Presenter: Cory Shain
Title: Measuring the perceptual availability of phonological features during language acquisition using unsupervised binary stochastic autoencoders (QP2)
Abstract: In this work, I deploy binary stochastic neural autoencoder networks as models of infant language learning in two typologically unrelated languages (Xitsonga and English). I show that the drive to model auditory percepts leads to latent clusters that partially align with theory-driven phonemic categories. I further evaluate the degree to which theory-driven phonological features are encoded in the latent bit patterns, finding that some (e.g. [+/-approximant]), are well represented by the network in both languages, while others (e.g. [+/-spread glottis]) are less so. Together, these findings suggest that many reliable cues to phonemic structure are immediately available to infants from bottom-up perceptual characteristics alone, but that these cues must eventually be supplemented by top-down lexical and phonotactic information to achieve adult-like phone discrimination. These results also suggest differences in degree of perceptual availability between features, yielding testable predictions as to which features might depend more or less heavily on top-down cues during child language acquisition.
Presenter: William Thomas
Title: The interaction of just with scalar predicates (QP1)
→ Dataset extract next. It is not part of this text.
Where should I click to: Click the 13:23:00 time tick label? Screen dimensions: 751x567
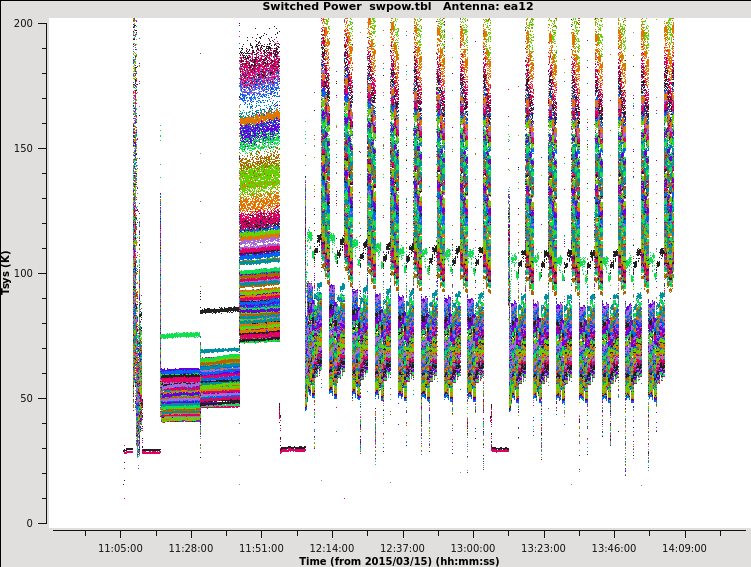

Abstract: The English discourse particle just has been analyzed as an exclusive, related to particles like only, merely, and exclusively (Horn 2000, Beaver and Clark 2008, Grosz 2012, Coppock and Beaver 2014). Beltrama (2018) has also provided an analysis for emphatic just, which strengthens extreme adjectives and certain other expressions. The existing literature, however, does not account for the full range of possible uses of just. Using data from the Corpus of Contemporary American English, I examine the meaning of just when it combines with scalar predicates. These uses of just differ from exclusives in that they place different constraints on the Current Question Under Discussion (CQ), and they do not comment that a contextually salient expectation is unmet. I argue that in general just increases the informativity of its prejacent, but how it does so depends on the CQ and properties of the scale associated with the predicate: In some cases, just reduces pragmatic slack to enforce a lower bound on the relevant scale, while in others it tightens truth conditions to enforce an upper bound on the scale. These observations are a step toward a complete template for the meaning of just.